Segundo o Estatuto da Criança e do Adolescente (ECA): “Os dirigentes de entidades que desenvolvem programas de acolhimento familiar ou institucional remeterão à autoridade judiciária, no máximo a cada ___________ meses, relatório circunstanciado acerca da situação de cada criança ou adolescente acolhido e sua família”. Marque a alternativa que completa CORRETAMENTE a lacuna do texto acima.
- A)2 (dois).
Errada, porque 2 meses não é o prazo previsto no ECA para o envio do relatório à autoridade judiciária.
- B)3 (três).
Errada, porque o Estatuto não exige relatório trimestral, e sim em intervalo maior.
- C)6 (seis).
Certa, porque o ECA determina o envio de relatório circunstanciado, no máximo, a cada 6 meses.
- D)12 (doze).
Errada, porque 12 meses é prazo excessivo e não atende à periodicidade semestral exigida pela lei.
Gabarito: C
Essa questão cobra uma regra bem objetiva do ECA sobre o acompanhamento de crianças e adolescentes em acolhimento familiar ou institucional. A ideia do Estatuto aqui é simples: acolher não significa deixar “em espera”, mas acompanhar de perto a situação da criança, do adolescente e de sua família, para evitar que o acolhimento vire uma solução sem revisão. Por isso, os dirigentes das entidades devem enviar à autoridade judiciária um relatório circunstanciado com a situação de cada acolhido e de sua família.

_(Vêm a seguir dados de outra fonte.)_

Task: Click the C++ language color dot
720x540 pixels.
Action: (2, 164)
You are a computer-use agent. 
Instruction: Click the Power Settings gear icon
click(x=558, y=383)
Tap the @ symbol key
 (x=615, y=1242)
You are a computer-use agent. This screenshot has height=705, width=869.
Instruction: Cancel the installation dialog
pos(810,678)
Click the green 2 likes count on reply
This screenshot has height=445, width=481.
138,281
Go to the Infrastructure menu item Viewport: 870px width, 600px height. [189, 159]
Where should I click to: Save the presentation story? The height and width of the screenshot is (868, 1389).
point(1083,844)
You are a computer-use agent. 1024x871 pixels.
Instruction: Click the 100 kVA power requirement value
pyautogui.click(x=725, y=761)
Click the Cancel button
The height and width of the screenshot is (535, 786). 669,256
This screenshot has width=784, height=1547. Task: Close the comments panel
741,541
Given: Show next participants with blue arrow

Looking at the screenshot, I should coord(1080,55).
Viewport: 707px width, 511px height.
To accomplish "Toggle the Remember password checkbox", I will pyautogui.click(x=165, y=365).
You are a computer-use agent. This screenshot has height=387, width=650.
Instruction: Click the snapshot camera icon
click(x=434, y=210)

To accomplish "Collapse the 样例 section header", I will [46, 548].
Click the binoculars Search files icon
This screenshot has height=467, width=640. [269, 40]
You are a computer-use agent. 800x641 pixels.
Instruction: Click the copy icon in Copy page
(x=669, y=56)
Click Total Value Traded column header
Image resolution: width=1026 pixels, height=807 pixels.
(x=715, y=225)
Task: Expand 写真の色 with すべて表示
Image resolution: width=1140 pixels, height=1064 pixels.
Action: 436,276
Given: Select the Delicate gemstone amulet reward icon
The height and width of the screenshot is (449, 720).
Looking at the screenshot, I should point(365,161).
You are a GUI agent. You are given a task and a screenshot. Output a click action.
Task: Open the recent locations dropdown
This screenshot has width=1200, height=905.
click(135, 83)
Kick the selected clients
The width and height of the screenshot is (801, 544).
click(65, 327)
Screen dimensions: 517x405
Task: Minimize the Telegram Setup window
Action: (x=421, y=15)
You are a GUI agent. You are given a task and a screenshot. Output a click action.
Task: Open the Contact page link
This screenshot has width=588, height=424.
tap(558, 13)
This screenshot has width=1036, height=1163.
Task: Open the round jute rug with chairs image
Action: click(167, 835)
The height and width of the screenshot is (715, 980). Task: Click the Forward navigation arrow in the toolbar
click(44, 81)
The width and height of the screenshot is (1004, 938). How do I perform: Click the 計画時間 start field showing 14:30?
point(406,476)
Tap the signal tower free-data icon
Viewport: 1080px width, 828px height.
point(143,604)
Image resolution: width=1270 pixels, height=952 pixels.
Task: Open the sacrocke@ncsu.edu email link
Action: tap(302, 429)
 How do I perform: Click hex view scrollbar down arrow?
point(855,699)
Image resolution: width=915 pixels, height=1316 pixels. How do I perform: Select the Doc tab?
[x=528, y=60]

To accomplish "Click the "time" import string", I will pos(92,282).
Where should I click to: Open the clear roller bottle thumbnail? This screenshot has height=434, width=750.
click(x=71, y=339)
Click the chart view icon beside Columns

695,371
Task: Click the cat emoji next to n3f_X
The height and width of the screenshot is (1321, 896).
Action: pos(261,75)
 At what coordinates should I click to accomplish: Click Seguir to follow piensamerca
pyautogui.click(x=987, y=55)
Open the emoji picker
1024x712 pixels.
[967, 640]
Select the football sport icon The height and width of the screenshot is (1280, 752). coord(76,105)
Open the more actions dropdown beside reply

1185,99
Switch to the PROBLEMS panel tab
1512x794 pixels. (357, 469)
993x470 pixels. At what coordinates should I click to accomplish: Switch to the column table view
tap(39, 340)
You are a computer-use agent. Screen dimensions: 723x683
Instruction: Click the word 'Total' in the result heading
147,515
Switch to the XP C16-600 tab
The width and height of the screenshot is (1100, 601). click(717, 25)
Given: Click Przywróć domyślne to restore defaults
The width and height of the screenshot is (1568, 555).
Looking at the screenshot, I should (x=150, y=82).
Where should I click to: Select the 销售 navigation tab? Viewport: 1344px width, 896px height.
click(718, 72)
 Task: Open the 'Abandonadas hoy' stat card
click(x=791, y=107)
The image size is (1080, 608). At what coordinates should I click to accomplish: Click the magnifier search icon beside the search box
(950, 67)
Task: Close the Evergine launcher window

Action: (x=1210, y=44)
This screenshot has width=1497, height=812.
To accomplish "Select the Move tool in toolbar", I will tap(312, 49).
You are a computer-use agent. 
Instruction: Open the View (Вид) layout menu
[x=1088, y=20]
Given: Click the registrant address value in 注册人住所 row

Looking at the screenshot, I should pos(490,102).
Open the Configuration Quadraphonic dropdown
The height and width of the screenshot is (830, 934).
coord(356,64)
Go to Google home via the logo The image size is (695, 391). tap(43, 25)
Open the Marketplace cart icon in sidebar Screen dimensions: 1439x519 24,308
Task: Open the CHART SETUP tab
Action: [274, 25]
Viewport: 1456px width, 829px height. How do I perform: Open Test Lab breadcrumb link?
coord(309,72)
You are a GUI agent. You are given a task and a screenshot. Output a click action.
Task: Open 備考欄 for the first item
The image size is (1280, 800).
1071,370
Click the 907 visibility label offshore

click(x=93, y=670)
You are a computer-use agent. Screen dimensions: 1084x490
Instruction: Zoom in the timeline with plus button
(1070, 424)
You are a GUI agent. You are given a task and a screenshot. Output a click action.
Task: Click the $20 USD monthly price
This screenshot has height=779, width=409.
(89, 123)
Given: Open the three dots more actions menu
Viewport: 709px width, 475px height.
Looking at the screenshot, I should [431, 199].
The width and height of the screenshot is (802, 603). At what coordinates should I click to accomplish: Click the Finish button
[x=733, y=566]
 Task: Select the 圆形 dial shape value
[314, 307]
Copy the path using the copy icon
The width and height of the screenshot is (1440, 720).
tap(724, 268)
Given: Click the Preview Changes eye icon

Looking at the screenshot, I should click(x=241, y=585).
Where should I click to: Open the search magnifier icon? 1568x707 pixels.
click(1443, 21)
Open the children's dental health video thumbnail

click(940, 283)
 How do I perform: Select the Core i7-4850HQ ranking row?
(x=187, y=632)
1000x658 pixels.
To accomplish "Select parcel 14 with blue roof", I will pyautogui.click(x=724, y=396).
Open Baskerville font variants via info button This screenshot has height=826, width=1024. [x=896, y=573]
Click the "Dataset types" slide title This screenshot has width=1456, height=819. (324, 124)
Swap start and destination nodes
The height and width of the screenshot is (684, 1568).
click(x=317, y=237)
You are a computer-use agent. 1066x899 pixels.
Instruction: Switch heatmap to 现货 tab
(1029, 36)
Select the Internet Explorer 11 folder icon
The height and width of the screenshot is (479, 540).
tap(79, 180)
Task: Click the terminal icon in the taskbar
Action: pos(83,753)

Esse relatório não é algo eventual ou improvisado: ele precisa ser encaminhado, no máximo, a cada 6 meses. É uma forma de garantir controle judicial e proteção integral, em linha com a prioridade absoluta prevista no ECA. O fundamento está no art. 92 do Estatuto da Criança e do Adolescente, que trata das entidades de atendimento, e a regra do envio semestral é exatamente essa. Em prova, a banca costuma testar o prazo, porque 2, 3 e 12 meses parecem plausíveis, mas o ECA foi bem específico ao fixar 6 meses. Então, o gabarito é a alternativa C. Se você marcou 6 meses, acertou a leitura literal da lei, que aqui não deixa muita margem para interpretação criativa.